Traffic load analysis in mobile network implemented in Vala-PTK
Abdullah Havolli, Valdet Shabani, Arianit Maraj
Post and telecommunication of Kosova
Dardania no nr. Prishtina 10 000, Republic of Kosova,
[email protected], [email protected], [email protected]
Abstract- Since first generation of mobile communication has been based on analog technology. After this, is
implemented second-generation (2G) of digital cellular networks, based on global system for mobile
communications (GSM) technology. GSM technology is represented for the first time in the early 1990s and is
digital technology. After this the technology has advanced to GPRS/EDGE , 3 G and finally in 4 G technology.
PTK as incumbent operator always seeks for ways to implement new technologies in mobile platform. At the
beginning (in 2000), the mobile network of VALA in PTK has been based on GSM technology, but later PTK
has implemented EDGE technology, and now has also upgraded network which is ready for 3G network
implementation. In this paper we will analyze traffic load in different segments of VALA network which is
implemented in PTK.
Key words: GSM, traffic load, quality, mobile
1 Introduction The wireless technology in general experienced a
substantial growth since the first generation of
mobile network. Since then, GSM technology has
become the dominant global 2G radio access
standard. Almost 80% of today’s new subscriptions
take place in one of the more than 460 cellular
networks that use GSM technology. This growth has
taken place simultaneously with the large
experienced expansion of access to the Internet and
its related multimedia services. Cellular operators
now face the challenge to evolve their networks to
efficiently support the forecasted demand of
wireless Internet-based multimedia services [1-3].
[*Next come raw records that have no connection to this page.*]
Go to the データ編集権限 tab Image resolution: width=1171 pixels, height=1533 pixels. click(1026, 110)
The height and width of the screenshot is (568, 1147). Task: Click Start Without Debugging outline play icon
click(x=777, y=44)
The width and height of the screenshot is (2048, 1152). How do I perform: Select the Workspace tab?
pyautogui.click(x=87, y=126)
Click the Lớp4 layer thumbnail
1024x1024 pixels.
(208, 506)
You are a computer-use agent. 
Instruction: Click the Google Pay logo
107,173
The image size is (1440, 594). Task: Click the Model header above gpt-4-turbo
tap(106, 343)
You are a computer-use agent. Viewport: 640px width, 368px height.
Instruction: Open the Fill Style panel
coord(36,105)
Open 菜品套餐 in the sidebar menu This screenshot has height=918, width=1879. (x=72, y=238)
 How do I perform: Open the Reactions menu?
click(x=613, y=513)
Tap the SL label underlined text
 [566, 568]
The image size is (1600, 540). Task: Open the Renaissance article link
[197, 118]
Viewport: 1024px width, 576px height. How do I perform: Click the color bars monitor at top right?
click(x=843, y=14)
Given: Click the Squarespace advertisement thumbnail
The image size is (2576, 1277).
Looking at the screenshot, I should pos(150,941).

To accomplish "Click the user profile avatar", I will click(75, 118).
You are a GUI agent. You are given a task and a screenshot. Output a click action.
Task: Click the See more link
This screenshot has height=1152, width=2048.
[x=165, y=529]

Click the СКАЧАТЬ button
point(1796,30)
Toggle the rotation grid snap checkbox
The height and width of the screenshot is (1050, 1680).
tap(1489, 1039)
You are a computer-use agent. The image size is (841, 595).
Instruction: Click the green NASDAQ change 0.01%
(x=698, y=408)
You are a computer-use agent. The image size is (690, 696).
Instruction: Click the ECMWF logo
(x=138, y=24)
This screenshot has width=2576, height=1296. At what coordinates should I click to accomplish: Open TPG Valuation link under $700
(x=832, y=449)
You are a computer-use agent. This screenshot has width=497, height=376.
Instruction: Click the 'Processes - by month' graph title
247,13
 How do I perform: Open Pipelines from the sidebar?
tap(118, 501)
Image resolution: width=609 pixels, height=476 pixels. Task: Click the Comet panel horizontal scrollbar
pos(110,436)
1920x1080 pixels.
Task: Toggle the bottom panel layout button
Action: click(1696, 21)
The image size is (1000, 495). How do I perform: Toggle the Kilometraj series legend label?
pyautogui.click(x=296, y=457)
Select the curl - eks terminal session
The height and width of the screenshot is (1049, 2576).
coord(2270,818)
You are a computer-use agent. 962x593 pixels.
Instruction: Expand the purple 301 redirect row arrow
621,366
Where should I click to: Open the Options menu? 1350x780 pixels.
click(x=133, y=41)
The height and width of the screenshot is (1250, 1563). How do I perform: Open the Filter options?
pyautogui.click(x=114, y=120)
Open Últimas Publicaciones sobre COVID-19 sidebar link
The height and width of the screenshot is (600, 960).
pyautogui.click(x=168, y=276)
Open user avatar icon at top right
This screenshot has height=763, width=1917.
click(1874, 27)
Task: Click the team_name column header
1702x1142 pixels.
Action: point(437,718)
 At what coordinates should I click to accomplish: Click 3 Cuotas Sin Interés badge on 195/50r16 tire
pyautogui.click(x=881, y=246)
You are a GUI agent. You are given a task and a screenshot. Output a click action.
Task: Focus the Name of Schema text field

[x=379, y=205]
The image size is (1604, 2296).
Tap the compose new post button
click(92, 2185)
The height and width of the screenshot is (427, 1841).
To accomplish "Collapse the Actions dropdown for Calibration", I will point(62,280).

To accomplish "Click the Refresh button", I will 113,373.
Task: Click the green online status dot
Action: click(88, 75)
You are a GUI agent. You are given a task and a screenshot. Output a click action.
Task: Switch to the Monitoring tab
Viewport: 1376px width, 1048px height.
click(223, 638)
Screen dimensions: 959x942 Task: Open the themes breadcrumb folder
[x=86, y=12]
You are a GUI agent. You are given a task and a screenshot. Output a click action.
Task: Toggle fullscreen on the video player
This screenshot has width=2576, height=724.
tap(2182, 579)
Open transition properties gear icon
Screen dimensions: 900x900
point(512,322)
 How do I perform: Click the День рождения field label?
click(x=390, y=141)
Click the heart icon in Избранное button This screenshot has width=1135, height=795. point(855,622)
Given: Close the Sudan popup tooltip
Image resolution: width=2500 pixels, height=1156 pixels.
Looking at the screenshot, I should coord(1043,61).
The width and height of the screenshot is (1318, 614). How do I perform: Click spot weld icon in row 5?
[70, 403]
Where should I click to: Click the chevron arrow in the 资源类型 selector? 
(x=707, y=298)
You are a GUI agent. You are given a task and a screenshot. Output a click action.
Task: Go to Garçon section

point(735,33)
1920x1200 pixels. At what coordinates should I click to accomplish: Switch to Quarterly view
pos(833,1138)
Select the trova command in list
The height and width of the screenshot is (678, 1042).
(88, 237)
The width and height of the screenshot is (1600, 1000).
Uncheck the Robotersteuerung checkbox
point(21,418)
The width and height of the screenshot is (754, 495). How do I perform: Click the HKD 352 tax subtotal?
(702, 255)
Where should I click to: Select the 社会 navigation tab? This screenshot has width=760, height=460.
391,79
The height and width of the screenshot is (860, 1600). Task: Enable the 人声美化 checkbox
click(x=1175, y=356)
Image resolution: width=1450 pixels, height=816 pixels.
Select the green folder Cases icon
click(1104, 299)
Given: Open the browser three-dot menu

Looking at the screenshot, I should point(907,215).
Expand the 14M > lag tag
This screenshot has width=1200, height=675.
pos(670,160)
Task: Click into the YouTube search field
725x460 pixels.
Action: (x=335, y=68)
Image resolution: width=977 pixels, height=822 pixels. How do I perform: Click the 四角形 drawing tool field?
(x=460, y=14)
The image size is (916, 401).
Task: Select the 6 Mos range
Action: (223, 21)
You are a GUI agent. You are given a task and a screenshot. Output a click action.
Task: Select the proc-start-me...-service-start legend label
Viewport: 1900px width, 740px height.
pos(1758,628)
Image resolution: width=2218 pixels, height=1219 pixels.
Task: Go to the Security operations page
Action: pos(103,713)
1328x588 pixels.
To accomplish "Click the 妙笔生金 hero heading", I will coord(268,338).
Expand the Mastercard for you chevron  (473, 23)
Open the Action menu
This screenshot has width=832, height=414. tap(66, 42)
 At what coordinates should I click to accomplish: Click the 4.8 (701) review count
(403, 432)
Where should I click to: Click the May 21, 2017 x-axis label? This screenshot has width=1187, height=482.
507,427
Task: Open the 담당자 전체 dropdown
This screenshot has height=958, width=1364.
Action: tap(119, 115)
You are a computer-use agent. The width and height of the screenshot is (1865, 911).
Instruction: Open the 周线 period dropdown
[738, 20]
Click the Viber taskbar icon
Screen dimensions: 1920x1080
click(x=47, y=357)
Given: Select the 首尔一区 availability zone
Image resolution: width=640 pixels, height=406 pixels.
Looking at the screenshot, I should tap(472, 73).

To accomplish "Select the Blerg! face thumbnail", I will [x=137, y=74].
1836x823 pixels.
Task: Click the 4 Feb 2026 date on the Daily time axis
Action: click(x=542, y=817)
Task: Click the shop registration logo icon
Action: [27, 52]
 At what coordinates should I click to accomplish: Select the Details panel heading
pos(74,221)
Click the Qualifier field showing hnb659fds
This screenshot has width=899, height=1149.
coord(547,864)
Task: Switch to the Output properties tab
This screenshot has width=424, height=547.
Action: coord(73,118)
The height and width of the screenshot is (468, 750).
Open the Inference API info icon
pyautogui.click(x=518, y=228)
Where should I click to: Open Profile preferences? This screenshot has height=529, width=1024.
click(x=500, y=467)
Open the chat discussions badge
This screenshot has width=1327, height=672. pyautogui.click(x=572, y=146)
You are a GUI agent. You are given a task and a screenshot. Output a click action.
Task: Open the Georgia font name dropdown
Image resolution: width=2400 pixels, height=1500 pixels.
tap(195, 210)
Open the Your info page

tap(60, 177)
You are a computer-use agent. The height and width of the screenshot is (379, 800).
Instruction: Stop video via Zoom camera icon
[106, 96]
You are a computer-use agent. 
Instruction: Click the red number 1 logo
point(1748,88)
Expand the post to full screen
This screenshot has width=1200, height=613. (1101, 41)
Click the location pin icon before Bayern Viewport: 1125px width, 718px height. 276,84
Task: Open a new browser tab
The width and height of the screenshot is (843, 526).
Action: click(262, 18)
VALA as first operator of mobile communication in
Kosovo market also has done a much efforts in
leading not just with the services but also with
technology.
Vala mobile operator since the beginning of
the operation till now has been developed in six
different phases. This development was made with
the purpose of increasing the capacity, quality of
services and release of new services and products
based on customer’s demand. At the beginning of
the operation in the VALA network capacity was 30
000 MS, and today has been grown to 1 800 000
MS. This is a very significant growth for every
operator worldwide, not just for VALA.
In 2008 the capacity of VALA was
increased from 700 000 MS to 1 200 000 MS and
70% of capacity passes in NGN. In 2011 the
capacity of VALA was increased from 120 000 MS
to 1 800 000 MS, and switching all network of
VALA in NGN.
The structure of this paper is like below: In
section 2, we have explained into details the
architecture of VALA network implemented in
PTK, including here the detailed explanation of all
corresponding elements of this architecture. In
section 3 we have explained services offered by
VALA platform, including value added services.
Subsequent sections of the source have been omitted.